Cette nouvelle conception du fait politique marque un progrès indiscutable des consciences collectives dans la connaissance du monde.

En effet, rien n’est au-delà, tout est ici. «Nous sommes au monde, on nous l’a assez dit», chantait Léo Ferré.  La conséquence politique de cette affirmation est claire : il n’y a pas d’autorité naturelle, le charisme dépend des qualités des hommes et non d’une inspiration divine.

L’incarnation ici et maintenant

L’incarnation reste possible ; on peut même la qualifier de « transcendante » si l’on joue sur les mots et qu’on est peu honnête. Car qu’incarne-t-on dans un monde qui n’a pas d’arrière-monde ? Des aspirations collectives, des idées, un programme. Tout ce qu’Emmanuel Macron refuse de proposer pour l’instant, affirmant même que «c’est une erreur de penser que le programme est au coeur d’une campagne». L’incarnation, sans transcendance, doit s’appuyer sur quelque chose. Elle ne peut pas être la seule affaire d’une «dimension christique», sauf à croire en son destin providentiel.

Parce qu’un homme seul n’est plus en contact avec les forces surnaturelles, il ne peut tirer l’énergie de gouverner et la force d’exercer le pouvoir que du soutien des puissances naturelles de ce monde-ci. La plus grande force ici-bas, pour un aspirant au pouvoir suprême, est celle des hommes qui partagent ses idées, souhaitent l’aider à les appliquer, ou consentent du moins à déléguer leur puissance. Les théories du contrat social, qui naissent précisément lorsque la sécularisation commence à produire ses effets politiques, en sont la conséquence directe.

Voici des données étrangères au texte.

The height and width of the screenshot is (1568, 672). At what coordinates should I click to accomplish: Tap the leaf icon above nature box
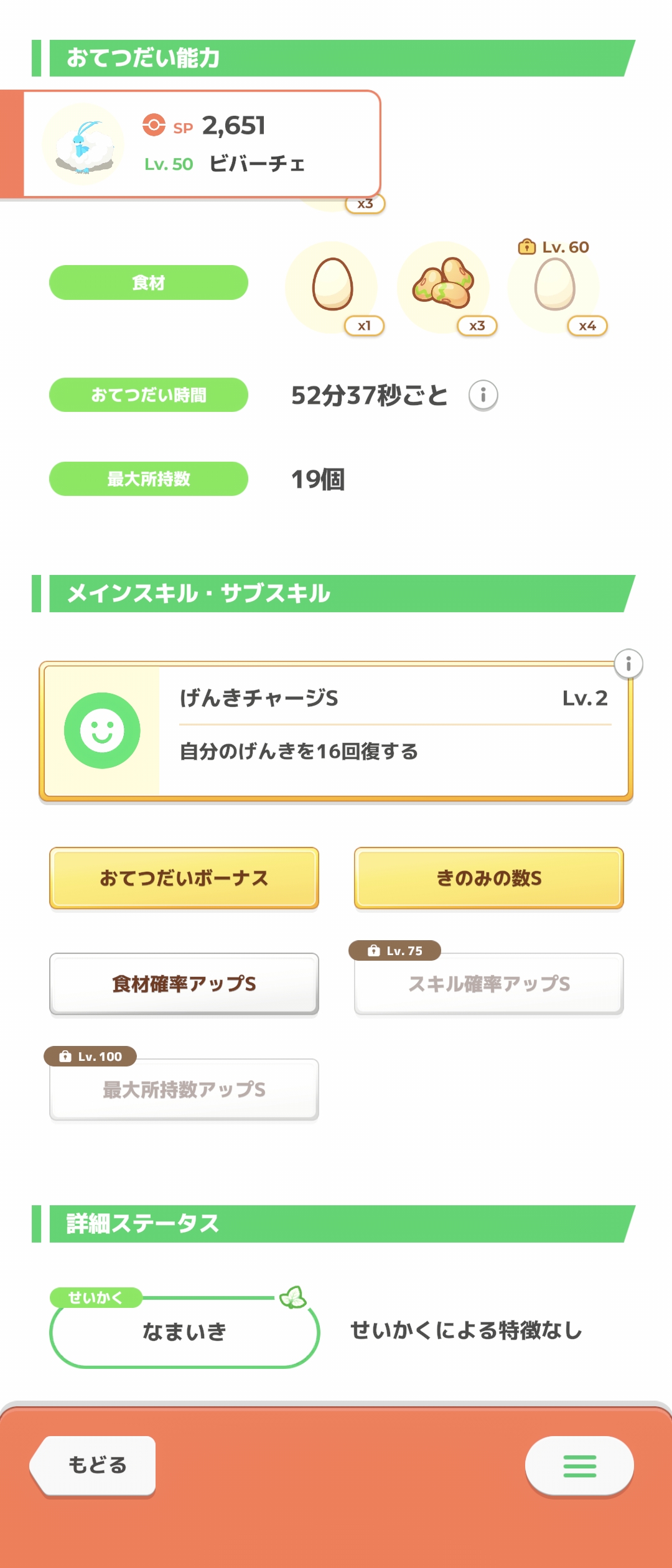292,1297
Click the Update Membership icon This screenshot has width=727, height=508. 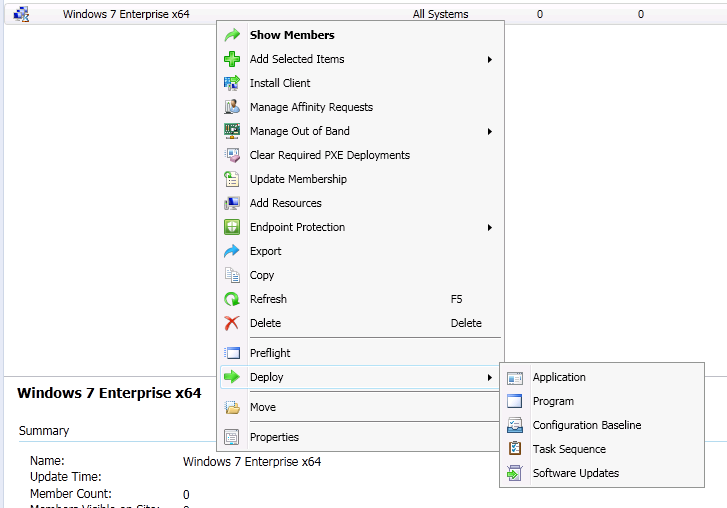232,179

Pouvoir immanent, révolte imminente ?

Boetie_1Plus radical encore que les contractualistes, Étienne de La Boétie exprime crûment que tout homme, aussi providentiel fût-il, n’a que deux yeux, deux bras, deux jambes. Dieu ne prête pas ses bras à ceux qu’il élirait. Sans puissance supérieure, ce sont les forces de ce monde-ci qui imposent ou non une autorité politique. Ce sont nos bras, nos jambes, notre force qui appuient le pouvoir, quel qu’il soit. L’action politique n’est jamais un «chemin» solitaire qui aurait une dimension «christique».

Dans un second temps seulement, les manifestations de ce pouvoir, venu du consentement de la base sociale qui l’appuie, semblent tomber d’en-haut et, pourquoi pas, d’ailleurs. Mais ce sentiment de «transcendance» est trompeur : le pouvoir est toujours immanent. Prétendre comme le fait M. Macron qu’il devrait être concilié avec une dimension transcendante, c’est perpétuer un mensonge dont nous pensions être définitivement délivrés. Celui du Roi à qui l’on doit obéissance parce qu’il est roi, ou de l’homme au destin déjà écrit que la Providence a désigné pour nous diriger (suivez mon regard).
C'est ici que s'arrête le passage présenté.